India's Budget 2016-2017

On February 29, 2016, Narendra Modi’s government released their third budget. The main sectors targeted in this budget will be social, farm and rural sectors. While in the first two budget’s the government focused its’ spending on developing India’s infrastructure sector and attracting greater foreign direct investment, this year’s budget depicts a change in strategy. Allocating more towards welfare programs for farmers, vulnerable populations, and the rural economy.

Agriculture + Rural Sector: The budget increased the allocation towards the agriculture sector by nearly 40 percent. The objective is to double farmers income over the next five years (by the year 2022). Additionally, funding will be allocated to building a long term irrigation system, resilience against extreme weather (including monsoon and drought), creating a unified agriculture market e-platform organic farming, accessible soil testing and enhanced production of pulses. The government also plans on continuing the facilitation of credits for and interest subsidies for farmers

Energy: A key energy deliverable within this budget is to achieve 100 percent rural electrification in all villages, by May 1, 2018. Funding will be also allocated towards nuclear power generation, exploiting further nuclear energy, and oil & gas opportunities and deep water gas exploration. Renewable energy will also be promoted in this budget, with a focus on providing liquefied gas connection to poor households in efforts to reduce health and environmental hazards from cooking with open fires.

Infrastructure: The government will continue working towards the goal of physical infrastructure with particular focus on highway, road construction and port developments.

Education, skills, job creation: To further enhance the opportunities to India’s skilled workforce, this years budget will focus also on improving infrastructure at higher education institutions and entrepreneurship training. Funding will be attributed to creating and further developing multi-skill learning institutes and online courses. These projects tie into the existing Skill India initiatives under the government.

Health: The government announces efforts to start a new National Dialysis Services Programme and enhance the services provided across district hospitals. Additionally, a new health protection scheme to enhance health coverage particularly amongst the vulnerable populations will be developed.

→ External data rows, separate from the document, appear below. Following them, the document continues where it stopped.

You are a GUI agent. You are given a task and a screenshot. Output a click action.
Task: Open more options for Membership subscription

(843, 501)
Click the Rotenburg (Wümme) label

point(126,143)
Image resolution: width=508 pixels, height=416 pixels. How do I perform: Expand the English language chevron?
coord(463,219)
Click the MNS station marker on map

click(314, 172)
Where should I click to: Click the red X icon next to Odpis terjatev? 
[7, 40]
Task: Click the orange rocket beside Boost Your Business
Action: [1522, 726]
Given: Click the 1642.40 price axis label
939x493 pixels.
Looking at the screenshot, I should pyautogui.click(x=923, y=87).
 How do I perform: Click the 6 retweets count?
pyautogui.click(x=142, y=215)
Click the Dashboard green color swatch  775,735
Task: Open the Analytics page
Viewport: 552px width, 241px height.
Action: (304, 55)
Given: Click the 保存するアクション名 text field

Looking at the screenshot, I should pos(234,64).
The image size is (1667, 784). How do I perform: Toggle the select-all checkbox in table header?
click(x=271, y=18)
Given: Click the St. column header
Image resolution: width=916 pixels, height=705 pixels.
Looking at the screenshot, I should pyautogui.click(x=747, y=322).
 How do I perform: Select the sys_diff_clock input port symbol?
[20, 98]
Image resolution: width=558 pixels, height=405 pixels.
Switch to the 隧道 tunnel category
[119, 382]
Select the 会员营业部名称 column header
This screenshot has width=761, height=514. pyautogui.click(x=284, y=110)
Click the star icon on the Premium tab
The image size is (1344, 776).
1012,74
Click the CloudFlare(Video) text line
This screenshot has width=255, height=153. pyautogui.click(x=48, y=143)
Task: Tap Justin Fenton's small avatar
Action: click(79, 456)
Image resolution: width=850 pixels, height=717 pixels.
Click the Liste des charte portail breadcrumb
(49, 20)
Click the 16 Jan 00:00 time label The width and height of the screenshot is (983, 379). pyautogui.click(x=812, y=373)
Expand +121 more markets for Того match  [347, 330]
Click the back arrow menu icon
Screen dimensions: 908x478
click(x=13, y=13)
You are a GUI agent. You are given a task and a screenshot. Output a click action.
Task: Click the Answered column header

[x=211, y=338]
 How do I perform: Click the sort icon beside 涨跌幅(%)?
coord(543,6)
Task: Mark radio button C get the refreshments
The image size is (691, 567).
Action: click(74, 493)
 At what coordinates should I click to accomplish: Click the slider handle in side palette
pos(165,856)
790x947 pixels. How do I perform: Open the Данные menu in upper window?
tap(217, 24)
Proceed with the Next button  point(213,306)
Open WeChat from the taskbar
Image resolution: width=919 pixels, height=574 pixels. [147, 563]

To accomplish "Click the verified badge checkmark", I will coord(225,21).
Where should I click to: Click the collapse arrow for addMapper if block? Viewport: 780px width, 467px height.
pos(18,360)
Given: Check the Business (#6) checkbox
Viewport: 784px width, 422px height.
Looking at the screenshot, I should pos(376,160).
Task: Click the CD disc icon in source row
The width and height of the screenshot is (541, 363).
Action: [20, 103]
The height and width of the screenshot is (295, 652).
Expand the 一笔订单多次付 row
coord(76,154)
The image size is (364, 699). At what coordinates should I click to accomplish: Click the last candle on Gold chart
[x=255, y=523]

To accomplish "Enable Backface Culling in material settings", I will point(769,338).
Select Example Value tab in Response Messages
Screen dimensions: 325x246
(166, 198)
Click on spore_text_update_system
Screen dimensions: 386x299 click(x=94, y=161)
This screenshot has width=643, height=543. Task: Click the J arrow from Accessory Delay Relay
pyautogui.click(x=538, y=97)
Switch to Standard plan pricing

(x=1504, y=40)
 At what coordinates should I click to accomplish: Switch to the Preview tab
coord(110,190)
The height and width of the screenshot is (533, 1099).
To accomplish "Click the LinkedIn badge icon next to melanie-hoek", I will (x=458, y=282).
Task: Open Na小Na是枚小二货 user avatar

Financial sector and investment: The budget announced that 100% FDI will be permitted in marketing of food products produced and manufactured in India, and in asset reconstruction companies. Additionally, the government proposes to introduces a Centre State Investment Agreement to ensure effective implementation of Bilateral Investment Treaties for countries signing with India. This will ensure monitoring and delivering on obligations of State governments under these treaties. The government also planes to introduce a Public Utility bill to streamline concession agreements. Additionally, the budget announced allocation towards recapitalization of public sector banks and further strengthening of monetary policy frameworks. Last the budget calls for general insurance companies to be listed on stock exchanges.

Implications on Canada

India’s budget presents some opportunities for Canada to benefit from, particularly the measures in place for ease of doing business in India. This includes the 100% foreign direct investment (FDI) in marketing of food products, the revision of guidelines and renegotiation concession agreements and public private partnerships and the introduction of the Centre State Investment Agreement ensuring the effective implementation of all bilateral investment treaties.